Brazil Power Bills to Drop as Expensive Thermo Plants Shut Down

Electricity prices will start falling in Brazil next month as Latin America’s largest country shuts down some of its thermoelectric power plants, taking pressure off the fastest inflation in over a decade.

Brazil will turn off 15 thermoelectric plants in March as cheaper sources of power generation including hydro come back online, Energy Minister Eduardo Braga said Thursday.

That comes in addition to seven thermo plants the government this month said it would shut down.

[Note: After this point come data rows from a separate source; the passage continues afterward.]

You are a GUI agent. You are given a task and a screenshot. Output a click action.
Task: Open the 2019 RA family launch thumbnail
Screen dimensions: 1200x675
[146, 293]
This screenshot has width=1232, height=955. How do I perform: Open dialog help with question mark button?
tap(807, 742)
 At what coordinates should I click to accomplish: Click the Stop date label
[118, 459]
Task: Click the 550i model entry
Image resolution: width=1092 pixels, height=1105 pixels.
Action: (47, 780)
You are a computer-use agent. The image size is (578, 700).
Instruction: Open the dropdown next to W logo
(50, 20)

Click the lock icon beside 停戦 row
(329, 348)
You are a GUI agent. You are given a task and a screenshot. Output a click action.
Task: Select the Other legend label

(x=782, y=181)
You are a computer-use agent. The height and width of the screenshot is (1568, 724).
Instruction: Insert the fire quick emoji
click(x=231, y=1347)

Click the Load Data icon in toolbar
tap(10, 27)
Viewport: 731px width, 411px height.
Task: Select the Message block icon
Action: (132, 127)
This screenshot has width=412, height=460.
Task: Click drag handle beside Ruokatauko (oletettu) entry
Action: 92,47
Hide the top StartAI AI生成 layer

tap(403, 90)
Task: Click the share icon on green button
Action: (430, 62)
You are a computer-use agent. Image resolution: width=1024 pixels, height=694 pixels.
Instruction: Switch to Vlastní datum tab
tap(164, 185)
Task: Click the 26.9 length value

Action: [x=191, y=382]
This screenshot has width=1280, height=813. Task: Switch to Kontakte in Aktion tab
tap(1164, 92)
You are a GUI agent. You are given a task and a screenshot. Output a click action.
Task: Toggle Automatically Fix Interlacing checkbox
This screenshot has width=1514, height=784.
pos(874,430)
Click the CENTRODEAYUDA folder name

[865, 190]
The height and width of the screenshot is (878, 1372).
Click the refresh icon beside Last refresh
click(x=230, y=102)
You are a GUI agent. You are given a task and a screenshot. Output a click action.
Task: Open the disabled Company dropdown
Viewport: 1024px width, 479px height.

The reduced dependence on thermoelectricity will allow regulators to start phasing out a surcharge that was established so consumers could help bear the cost of operating the more expensive plants.

"We guarantee that, by April, consumers won’t have to bear that burden any more," Braga said.

The minister said the good news is the result of reduced electricity use and increased rainfall. The electricity industry also will benefit, saving an estimated 8 billion reais ($2 billion) a year from the reduced dependence on thermoelectricity, he said.

Lower electricity bills will be particularly welcome in Brazil, where annual inflation last year hit double digits for the first time since 2003. That, coupled with rising unemployment and increasing borrowing costs, has strained an economy now headed for its longest recession in more than a century.

Analysts surveyed by the central bank estimate consumer prices will continue to surge this year, with inflation ending 2016 at 7.6 percent. The government targets annual inflation of 4.5 percent.